··· 頁面節錄
多孔矽發現至今，由於其光學、光電、熱、化學等特性，因此多孔矽在很多領域上有廣泛之研究，例如光偵測器、生物及化學感測器、氣體感測器之應用。近年來，多孔矽也被研究在熱電材料上之應用，好的熱電材料需要好的導電及低的熱傳導率，使熱電優值提升。利用奈米結構降低熱傳導係數是具潛力的方式，多孔矽能具有奈米等級的孔洞，造成熱傳導值的降低。一般來說製作多孔矽的方法概略分成乾式蝕刻、濕式化學蝕刻與電化學蝕刻。電化學蝕刻保有濕式蝕刻的優點，且具有低設備成本、蝕孔異向性高等優點，是目前最常用於研究多孔矽的製程方法。本文利用電化學蝕刻方法，改變不同電流密度及時間，製備出不同厚度及孔隙率之多孔矽材料，並利用暫態式的雷射脈衝測定法(Lsaer Flash)量測多孔矽之熱擴散係數，具有非接觸式避免破壞材料結構之優點，由於本文材料為多孔矽-矽雙層材料，透過有限元素分析軟體COMSOL 建立模型，並利用雙層模型，與實際量測配合，進而計算出多孔矽之熱傳導係數。經由製程得知，利用不同電流密度大小，能提升蝕刻速率及製作出不同孔隙率之多孔矽，改變蝕刻時間，能得到不同厚度及孔隙率的多孔矽。由熱傳特性量測結果得知，當孔隙率越大，熱傳係數隨著下降。熱傳導係數自溫度150K 至400K 呈現上升趨緩的趨勢。

摘要(英)
······
請根據上方關於多孔矽的頁面節錄回答：目前最常用於研究多孔矽的製程方法是哪一種？
··· 提供資料
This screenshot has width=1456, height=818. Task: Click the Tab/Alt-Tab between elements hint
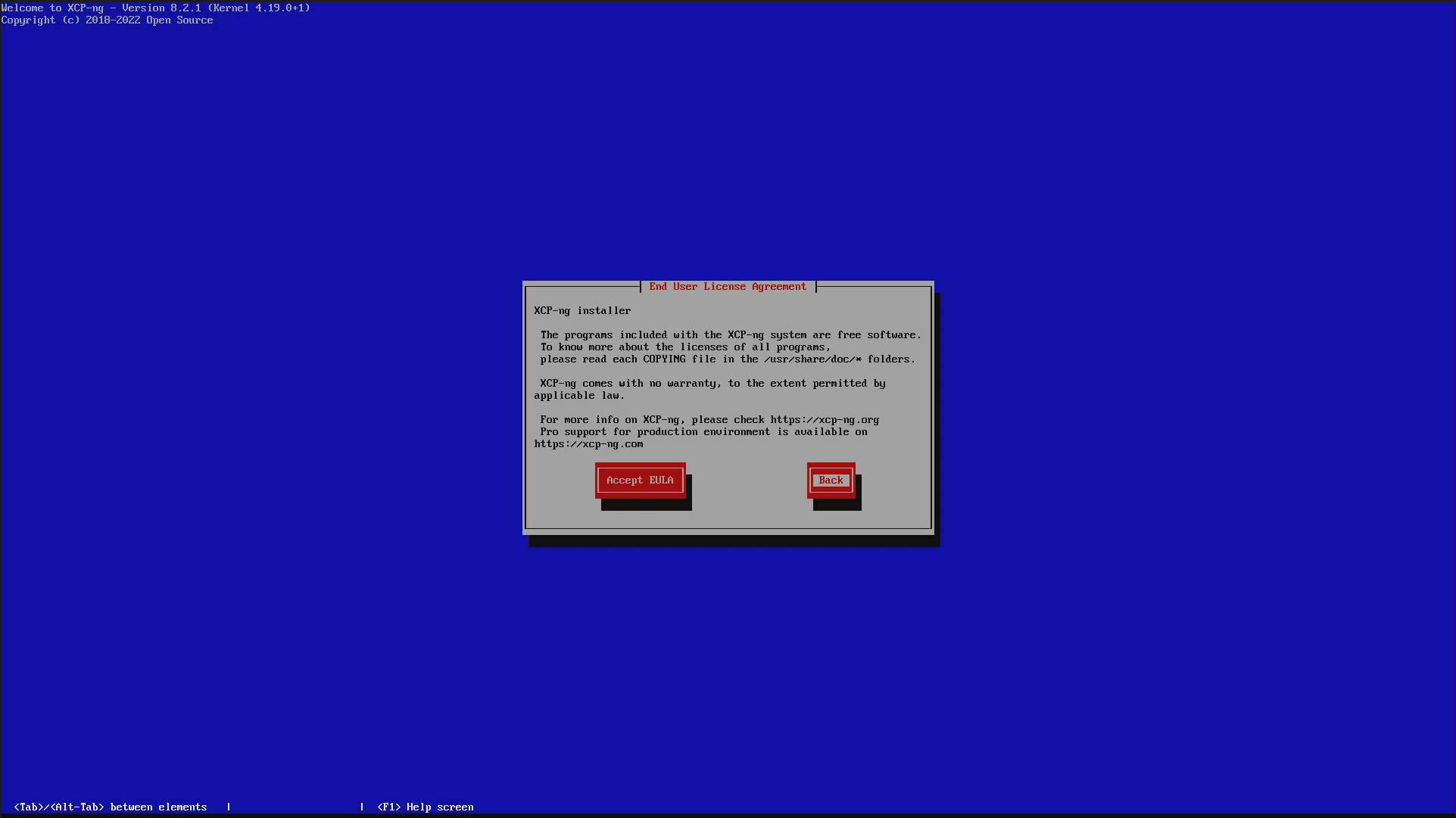pyautogui.click(x=111, y=807)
······
> **參考答案**
電化學蝕刻。